**What you need to do**
1) Using the PicScout article below, decide whether each statement agrees with it. Answer yes or no, and quote the words that decide it. (a) PicScout was established in 2002. (b) Corbis built its own image search engine to detect unauthorized use. (c) PicScout has 60 employees.
2) Pick out every line in the rows below that contains the word "icon".

**Provided text**
###

When Eyal Gura and colleague Offir Gutelzon co-founded a digital image “fingerprinting” firm to help copyright holders protect their intellectual property and develop a marketplace to license them, the two men — graduates of Israel’s IDC (Interdisciplinary Center) Herzliya — drew on a combination of military, cultural and business background to develop their business.
PicScout illustrates the way technology developed for one purpose can be leveraged to serve a variety of markets. It also shows how a small country with minimal natural resources can draw on knowledge-based resources to spur an outpouring of high-tech companies, say Wharton business experts.
“We believe that 85% of the images appearing on the Internet infringe on copyrights,” says Gutelzon, who serves as CEO. “PicScout developed image recognition technology that enables copyright owners to see where their images are being used and determine whether or not the usage infringes on their copyright.” Right now, the photo imaging industry loses more than $67 million a year in foregone revenue to unlicensed users, according to the trade association Stock Artists Alliance.
Established in 2002 with offices in Herzliya, Israel, and in Los Gatos, Calif., the privately owned company has grown quickly in recent years, from revenues of $2.5 million in 2006 to $4.5 million in 2009, according to Inc. magazine. In 2010, the magazine ranked PicScout’s percentage growth No. 34 among media companies and No. 2754 overall. PicScout, which has 60 employees, is also active in Europe and plans to expand into China and Russia — both hotbeds of copyright infringement — and possibly into South America.
Just as music and movie companies have long been concerned about Internet piracy — the unauthorized online distribution of songs and films — photographers and other owners of copyright-protected images continue to fret over unauthorized postings of their intellectual property. “It’s a huge potential market,” Gutelzon says. “It includes people who are being infringed on but it’s not limited to that, since we are also creating a central exchange for people who need to use images but don’t know where to legally find and license them.”
A business model like PicScout’s that targets an existing need instead of trying to create demand for a new one can be very effective, says Wharton marketing professor Jerry Wind. “The key is whether the company offers a truly innovative solution or is just trying to piggyback on existing demand. Starbucks, for example, took a commodity product, coffee, and built a premium experience around it. If PicScout delivers something new, rather than just something that’s slightly better, it has a better chance at long-term success.” Targeting the intellectual property market can make sense, he adds, because it’s so pervasive.
But unlocking the value of intellectual property involves determining how to protect and monetize it, notes Gary Shenk, CEO of photo-image supplier Corbis, chaired by Microsoft founder Bill Gates. Corbis and Getty Images, which both utilize PicScout’s services, are dominant players in the expanding photo-image supply market, licensing art to books, magazine, media production companies and other users. “If our images are pirated, it undermines the whole value concept of licensing and of paying artists for their creations,” Shenk says.
Corbis evaluated several of PicScout’s competitors but, “in deciding to go with PicScout, we considered its history, its technology and its proven track record,” he adds. Corbis also considered developing its own image search engine to detect unauthorized use, but the company decided that outsourcing would be more effective.

###

**Data shown**
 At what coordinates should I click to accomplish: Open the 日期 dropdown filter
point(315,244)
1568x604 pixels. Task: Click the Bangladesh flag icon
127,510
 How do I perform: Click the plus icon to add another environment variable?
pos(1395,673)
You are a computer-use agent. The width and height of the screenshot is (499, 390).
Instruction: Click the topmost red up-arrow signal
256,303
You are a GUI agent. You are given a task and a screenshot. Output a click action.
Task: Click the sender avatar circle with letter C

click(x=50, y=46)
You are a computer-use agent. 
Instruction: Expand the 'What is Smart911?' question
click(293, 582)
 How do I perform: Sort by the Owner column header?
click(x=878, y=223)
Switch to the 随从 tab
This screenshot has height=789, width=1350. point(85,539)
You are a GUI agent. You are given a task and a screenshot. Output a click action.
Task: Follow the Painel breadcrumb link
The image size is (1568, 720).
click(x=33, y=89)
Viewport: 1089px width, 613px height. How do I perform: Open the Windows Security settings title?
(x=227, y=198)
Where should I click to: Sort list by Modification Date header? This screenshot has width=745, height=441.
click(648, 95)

###

**Results of the exercise**
1)
(a) Yes: "Established in 2002 with offices in Herzliya, Israel, and in Los Gatos, Calif."
(b) No: "the company decided that outsourcing would be more effective."
(c) Yes: "PicScout, which has 60 employees"

2)
1568x604 pixels. Task: Click the Bangladesh flag icon
 How do I perform: Click the plus icon to add another environment variable?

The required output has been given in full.